= What is required =
Reproduce all records below exactly.

= Data shown =
_ _ _ _

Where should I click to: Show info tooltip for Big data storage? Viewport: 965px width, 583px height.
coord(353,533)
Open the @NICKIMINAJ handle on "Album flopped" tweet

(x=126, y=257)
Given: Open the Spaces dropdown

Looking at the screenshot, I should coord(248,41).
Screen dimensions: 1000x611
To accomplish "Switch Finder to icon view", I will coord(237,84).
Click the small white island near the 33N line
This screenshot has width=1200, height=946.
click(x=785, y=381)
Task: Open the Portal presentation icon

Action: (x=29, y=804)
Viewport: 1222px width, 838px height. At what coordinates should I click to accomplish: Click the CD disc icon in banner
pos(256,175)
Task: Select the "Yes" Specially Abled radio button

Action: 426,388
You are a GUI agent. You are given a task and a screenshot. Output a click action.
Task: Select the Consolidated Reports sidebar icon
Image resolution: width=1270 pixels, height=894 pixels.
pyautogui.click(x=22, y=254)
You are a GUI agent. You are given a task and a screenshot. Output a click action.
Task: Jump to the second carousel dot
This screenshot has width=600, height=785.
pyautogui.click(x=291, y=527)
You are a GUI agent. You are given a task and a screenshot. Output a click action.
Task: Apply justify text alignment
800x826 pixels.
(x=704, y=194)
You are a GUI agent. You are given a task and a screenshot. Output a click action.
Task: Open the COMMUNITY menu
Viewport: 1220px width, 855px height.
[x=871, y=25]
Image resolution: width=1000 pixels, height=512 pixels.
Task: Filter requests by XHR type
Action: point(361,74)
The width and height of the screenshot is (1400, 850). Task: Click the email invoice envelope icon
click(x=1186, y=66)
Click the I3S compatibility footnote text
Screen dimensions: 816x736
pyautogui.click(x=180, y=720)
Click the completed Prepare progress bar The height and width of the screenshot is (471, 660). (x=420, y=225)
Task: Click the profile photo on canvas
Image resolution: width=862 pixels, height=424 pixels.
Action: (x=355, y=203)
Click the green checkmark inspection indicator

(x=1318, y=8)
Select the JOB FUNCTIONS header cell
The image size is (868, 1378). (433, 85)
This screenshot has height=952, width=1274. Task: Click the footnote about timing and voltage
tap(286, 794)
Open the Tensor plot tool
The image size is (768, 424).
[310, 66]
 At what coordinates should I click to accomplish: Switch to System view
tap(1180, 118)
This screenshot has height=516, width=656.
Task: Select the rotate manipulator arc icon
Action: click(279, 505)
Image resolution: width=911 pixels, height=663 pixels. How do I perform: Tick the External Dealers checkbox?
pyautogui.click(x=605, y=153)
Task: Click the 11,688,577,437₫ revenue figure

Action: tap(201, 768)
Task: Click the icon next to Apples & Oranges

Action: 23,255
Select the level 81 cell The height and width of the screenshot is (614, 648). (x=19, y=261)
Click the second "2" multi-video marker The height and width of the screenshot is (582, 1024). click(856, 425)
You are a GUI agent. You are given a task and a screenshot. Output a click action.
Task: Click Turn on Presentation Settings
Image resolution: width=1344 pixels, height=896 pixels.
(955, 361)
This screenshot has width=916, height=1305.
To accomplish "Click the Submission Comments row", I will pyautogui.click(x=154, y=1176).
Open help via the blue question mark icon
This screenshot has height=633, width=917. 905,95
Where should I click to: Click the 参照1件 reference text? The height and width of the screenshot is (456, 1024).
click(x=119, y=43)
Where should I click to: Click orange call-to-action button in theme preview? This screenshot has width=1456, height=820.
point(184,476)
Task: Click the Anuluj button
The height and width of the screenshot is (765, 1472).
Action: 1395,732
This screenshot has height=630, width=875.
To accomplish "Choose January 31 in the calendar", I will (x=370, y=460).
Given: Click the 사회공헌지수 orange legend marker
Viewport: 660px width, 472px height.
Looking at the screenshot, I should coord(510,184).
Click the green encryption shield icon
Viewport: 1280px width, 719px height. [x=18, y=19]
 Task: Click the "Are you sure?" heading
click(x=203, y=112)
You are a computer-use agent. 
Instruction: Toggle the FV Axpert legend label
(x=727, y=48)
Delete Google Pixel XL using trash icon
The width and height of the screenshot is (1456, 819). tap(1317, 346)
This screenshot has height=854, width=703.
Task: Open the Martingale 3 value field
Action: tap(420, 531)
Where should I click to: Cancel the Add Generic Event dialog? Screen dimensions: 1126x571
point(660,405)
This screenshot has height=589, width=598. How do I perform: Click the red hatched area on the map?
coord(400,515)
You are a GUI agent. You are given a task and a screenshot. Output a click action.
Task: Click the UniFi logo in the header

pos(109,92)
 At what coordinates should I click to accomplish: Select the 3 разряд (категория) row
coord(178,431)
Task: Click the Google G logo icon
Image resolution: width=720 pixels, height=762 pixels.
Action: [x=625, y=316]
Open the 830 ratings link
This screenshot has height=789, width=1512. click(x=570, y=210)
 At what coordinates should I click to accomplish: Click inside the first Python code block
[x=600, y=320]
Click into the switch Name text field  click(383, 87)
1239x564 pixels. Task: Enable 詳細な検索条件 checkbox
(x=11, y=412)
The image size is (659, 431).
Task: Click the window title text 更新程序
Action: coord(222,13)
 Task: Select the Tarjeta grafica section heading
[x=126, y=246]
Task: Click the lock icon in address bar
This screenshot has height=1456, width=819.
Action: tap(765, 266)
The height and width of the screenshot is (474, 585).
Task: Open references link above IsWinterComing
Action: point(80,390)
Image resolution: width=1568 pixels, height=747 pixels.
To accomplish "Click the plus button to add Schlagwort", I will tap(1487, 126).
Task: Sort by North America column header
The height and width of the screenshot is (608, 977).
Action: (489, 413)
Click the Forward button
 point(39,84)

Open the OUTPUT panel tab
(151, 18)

_ _ _ _

= Answer section =
Where should I click to: Show info tooltip for Big data storage? Viewport: 965px width, 583px height.
coord(353,533)
Open the @NICKIMINAJ handle on "Album flopped" tweet

(x=126, y=257)
Given: Open the Spaces dropdown

Looking at the screenshot, I should coord(248,41).
Screen dimensions: 1000x611
To accomplish "Switch Finder to icon view", I will coord(237,84).
Click the small white island near the 33N line
This screenshot has width=1200, height=946.
click(x=785, y=381)
Task: Open the Portal presentation icon

Action: (x=29, y=804)
Viewport: 1222px width, 838px height. At what coordinates should I click to accomplish: Click the CD disc icon in banner
pos(256,175)
Task: Select the "Yes" Specially Abled radio button

Action: 426,388
You are a GUI agent. You are given a task and a screenshot. Output a click action.
Task: Select the Consolidated Reports sidebar icon
Image resolution: width=1270 pixels, height=894 pixels.
pyautogui.click(x=22, y=254)
You are a GUI agent. You are given a task and a screenshot. Output a click action.
Task: Jump to the second carousel dot
This screenshot has width=600, height=785.
pyautogui.click(x=291, y=527)
You are a GUI agent. You are given a task and a screenshot. Output a click action.
Task: Apply justify text alignment
800x826 pixels.
(x=704, y=194)
You are a GUI agent. You are given a task and a screenshot. Output a click action.
Task: Open the COMMUNITY menu
Viewport: 1220px width, 855px height.
[x=871, y=25]
Image resolution: width=1000 pixels, height=512 pixels.
Task: Filter requests by XHR type
Action: point(361,74)
The width and height of the screenshot is (1400, 850). Task: Click the email invoice envelope icon
click(x=1186, y=66)
Click the I3S compatibility footnote text
Screen dimensions: 816x736
pyautogui.click(x=180, y=720)
Click the completed Prepare progress bar The height and width of the screenshot is (471, 660). (x=420, y=225)
Task: Click the profile photo on canvas
Image resolution: width=862 pixels, height=424 pixels.
Action: (x=355, y=203)
Click the green checkmark inspection indicator

(x=1318, y=8)
Select the JOB FUNCTIONS header cell
The image size is (868, 1378). (433, 85)
This screenshot has height=952, width=1274. Task: Click the footnote about timing and voltage
tap(286, 794)
Open the Tensor plot tool
The image size is (768, 424).
[310, 66]
 At what coordinates should I click to accomplish: Switch to System view
tap(1180, 118)
This screenshot has height=516, width=656.
Task: Select the rotate manipulator arc icon
Action: click(279, 505)
Image resolution: width=911 pixels, height=663 pixels. How do I perform: Tick the External Dealers checkbox?
pyautogui.click(x=605, y=153)
Task: Click the 11,688,577,437₫ revenue figure

Action: tap(201, 768)
Task: Click the icon next to Apples & Oranges

Action: 23,255
Select the level 81 cell The height and width of the screenshot is (614, 648). (x=19, y=261)
Click the second "2" multi-video marker The height and width of the screenshot is (582, 1024). click(856, 425)
You are a GUI agent. You are given a task and a screenshot. Output a click action.
Task: Click Turn on Presentation Settings
Image resolution: width=1344 pixels, height=896 pixels.
(955, 361)
This screenshot has width=916, height=1305.
To accomplish "Click the Submission Comments row", I will pyautogui.click(x=154, y=1176).
Open help via the blue question mark icon
This screenshot has height=633, width=917. 905,95
Where should I click to: Click the 参照1件 reference text? The height and width of the screenshot is (456, 1024).
click(x=119, y=43)
Where should I click to: Click orange call-to-action button in theme preview? This screenshot has width=1456, height=820.
point(184,476)
Task: Click the Anuluj button
The height and width of the screenshot is (765, 1472).
Action: 1395,732
This screenshot has height=630, width=875.
To accomplish "Choose January 31 in the calendar", I will (x=370, y=460).
Given: Click the 사회공헌지수 orange legend marker
Viewport: 660px width, 472px height.
Looking at the screenshot, I should coord(510,184).
Click the green encryption shield icon
Viewport: 1280px width, 719px height. [x=18, y=19]
 Task: Click the "Are you sure?" heading
click(x=203, y=112)
You are a computer-use agent. 
Instruction: Toggle the FV Axpert legend label
(x=727, y=48)
Delete Google Pixel XL using trash icon
The width and height of the screenshot is (1456, 819). tap(1317, 346)
This screenshot has height=854, width=703.
Task: Open the Martingale 3 value field
Action: tap(420, 531)
Where should I click to: Cancel the Add Generic Event dialog? Screen dimensions: 1126x571
point(660,405)
This screenshot has height=589, width=598. How do I perform: Click the red hatched area on the map?
coord(400,515)
You are a GUI agent. You are given a task and a screenshot. Output a click action.
Task: Click the UniFi logo in the header

pos(109,92)
 At what coordinates should I click to accomplish: Select the 3 разряд (категория) row
coord(178,431)
Task: Click the Google G logo icon
Image resolution: width=720 pixels, height=762 pixels.
Action: [x=625, y=316]
Open the 830 ratings link
This screenshot has height=789, width=1512. click(x=570, y=210)
 At what coordinates should I click to accomplish: Click inside the first Python code block
[x=600, y=320]
Click into the switch Name text field  click(383, 87)
1239x564 pixels. Task: Enable 詳細な検索条件 checkbox
(x=11, y=412)
The image size is (659, 431).
Task: Click the window title text 更新程序
Action: coord(222,13)
 Task: Select the Tarjeta grafica section heading
[x=126, y=246]
Task: Click the lock icon in address bar
This screenshot has height=1456, width=819.
Action: tap(765, 266)
The height and width of the screenshot is (474, 585).
Task: Open references link above IsWinterComing
Action: point(80,390)
Image resolution: width=1568 pixels, height=747 pixels.
To accomplish "Click the plus button to add Schlagwort", I will tap(1487, 126).
Task: Sort by North America column header
The height and width of the screenshot is (608, 977).
Action: (489, 413)
Click the Forward button
 point(39,84)

Open the OUTPUT panel tab
(151, 18)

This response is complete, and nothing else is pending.